Barr Told Prosecutors to Consider Sedition Charges for Protest Violence
Attorney General William Barr told federal prosecutors in a call last week that they should consider charging rioters and others who committed violent crimes at protests in recent months with sedition, according to two people familiar with the call.
The highly unusual suggestion to charge people with insurrection against lawful authority alarmed some on the call, which included U.S. attorneys around the country, said the people, who described Barr’s comments on the condition of anonymity for fear of retribution.
The attorney general has also asked prosecutors in the Justice Department’s civil rights division to explore whether they could bring criminal charges against Mayor Jenny Durkan of Seattle for allowing some residents to establish a police-free protest zone near the city’s downtown for weeks this summer, according to two people briefed on those discussions. Late Wednesday, a department spokesman said that Barr did not direct the civil rights division to explore this idea.
The directives are in keeping with Barr’s approach to prosecute crimes as aggressively as possible in cities where protests have given way to violence. But in suggesting possible prosecution of Durkan, a Democrat, Barr also took aim at an elected official whom President Donald Trump has repeatedly attacked.
A Justice Department representatives did not respond to requests for comment. The Wall Street Journal first reported Barr’s remarks about sedition.

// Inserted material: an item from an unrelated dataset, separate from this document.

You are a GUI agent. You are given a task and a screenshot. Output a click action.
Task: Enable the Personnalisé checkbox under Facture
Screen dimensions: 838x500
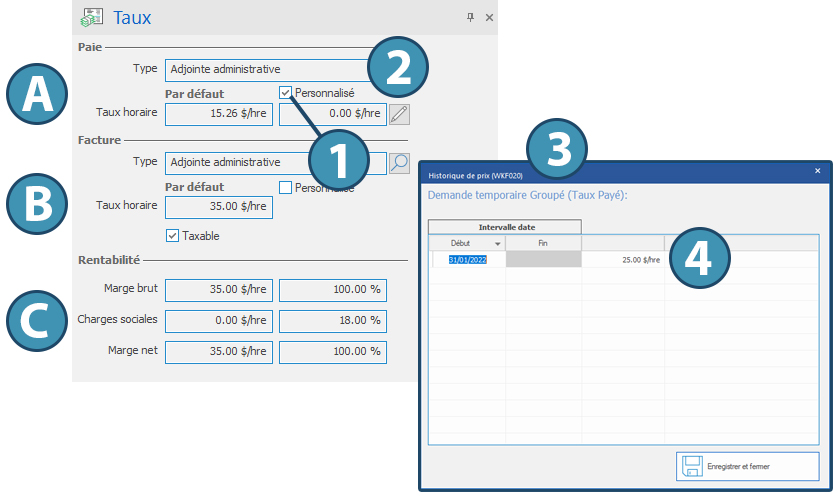click(x=286, y=187)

During a speech Wednesday night, Barr noted that the Supreme Court had determined that the executive branch had “virtually unchecked discretion” in deciding whether to prosecute cases. He did not mention Durkan or the sedition statute.

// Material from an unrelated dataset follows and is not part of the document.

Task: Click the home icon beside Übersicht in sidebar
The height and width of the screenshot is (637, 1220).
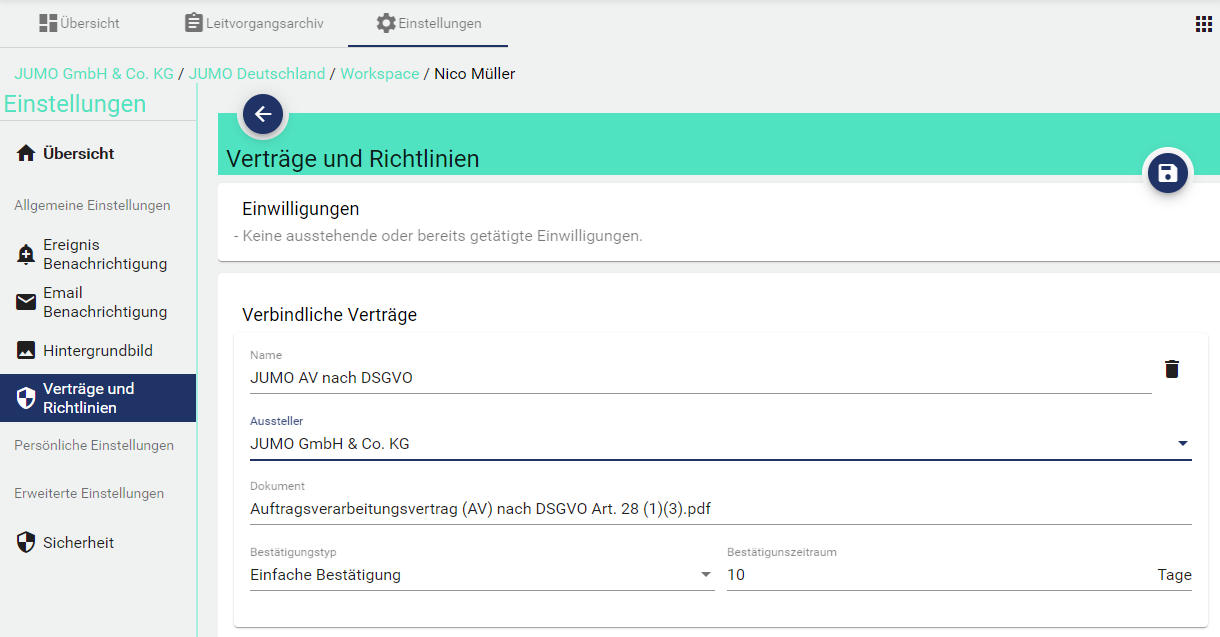Action: (26, 154)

“The power to execute and enforce the law is an executive function altogether,” Barr said in remarks at an event in suburban Washington celebrating the Constitution. “That means discretion is invested in the executive to determine when to exercise the prosecutorial power.”
The disclosures came as Barr directly inserted himself into the presidential race in recent days to warn that the United States would be on the brink of destruction if Trump lost. He told a Chicago Tribune columnist that the nation could find itself “irrevocably committed to the socialist path” if Trump lost and that the country faced “a clear fork in the road.”

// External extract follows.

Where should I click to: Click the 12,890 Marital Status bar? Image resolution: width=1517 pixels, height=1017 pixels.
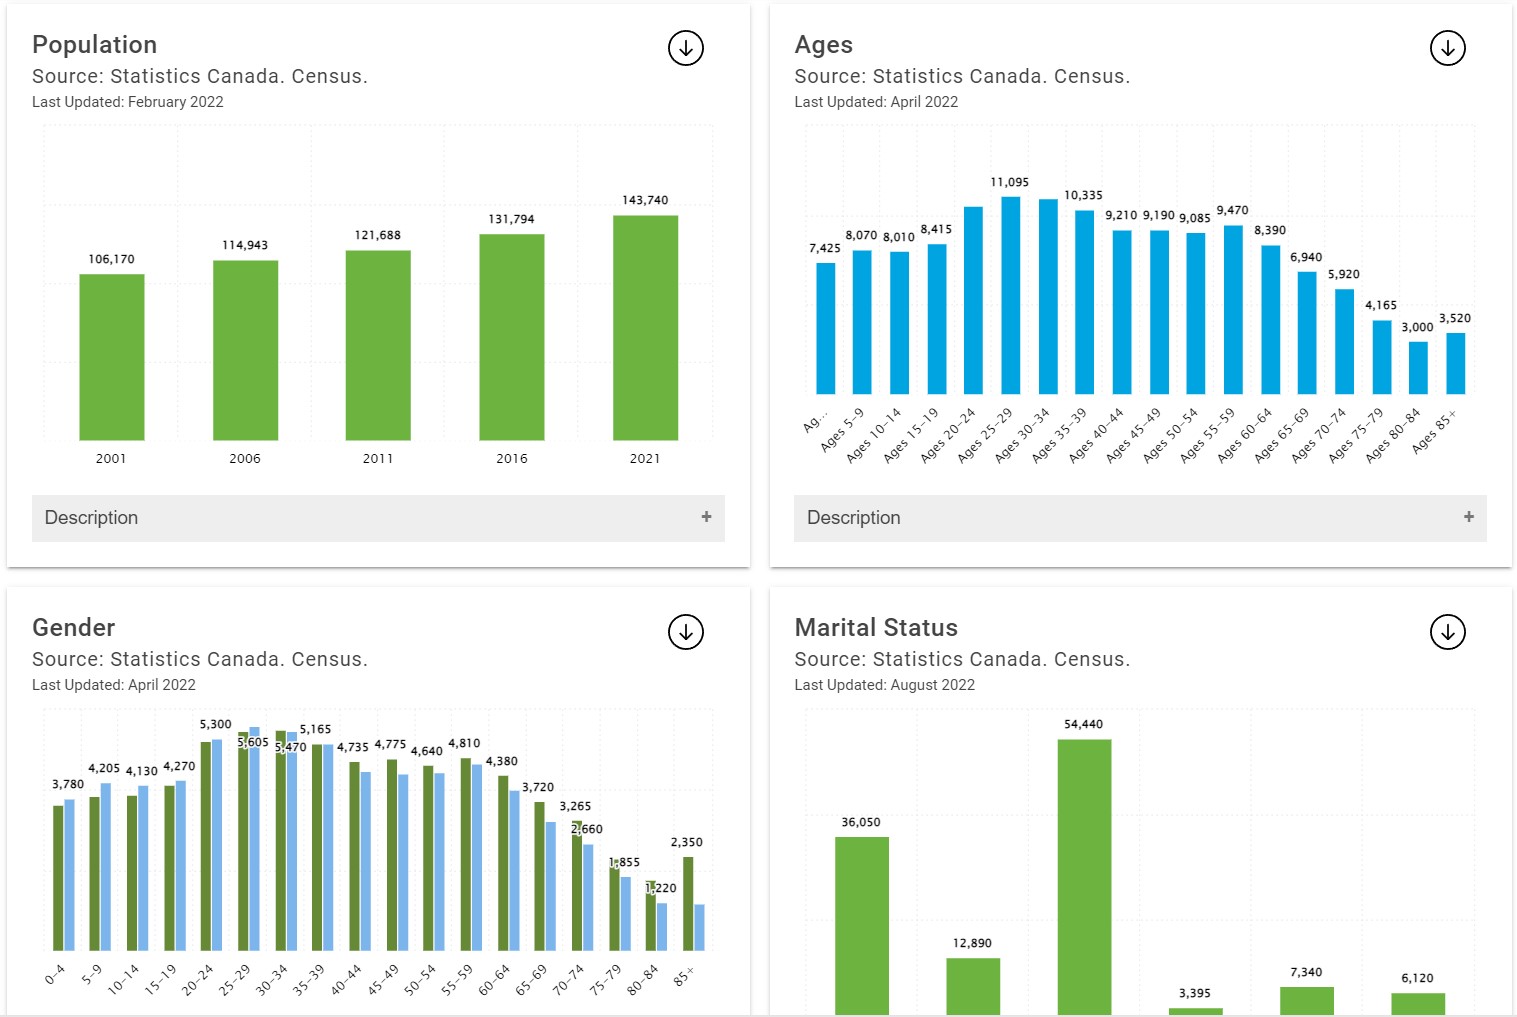972,985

Barr’s actions have thrust the Justice Department into the political fray at a time when Democrats and former law enforcement officials have expressed fears that he is politicizing the department, particularly by intervening in legal matters in ways that benefit Trump or his circle of friends and advisers.
The protest zone in Seattle became a flash point in the national debate over issues of race and policing this summer. Officers had abandoned the police station there for weeks before retaking it in late July amid escalating violence, including deadly shootings. Durkan said at the time that she had been forced to act because of the lawlessness.
Days later, federal Homeland Security officials sent tactical agents to the city. Durkan protested that their arrival would potentially exacerbate tensions between residents and local officials.
Trump has called the people who lived in the zone “domestic terrorists” and warned that Durkan and Gov. Jay Inslee of Washington needed to regain control of the area. “If you don’t do it, I will,” the president wrote on Twitter. “This is not a game.”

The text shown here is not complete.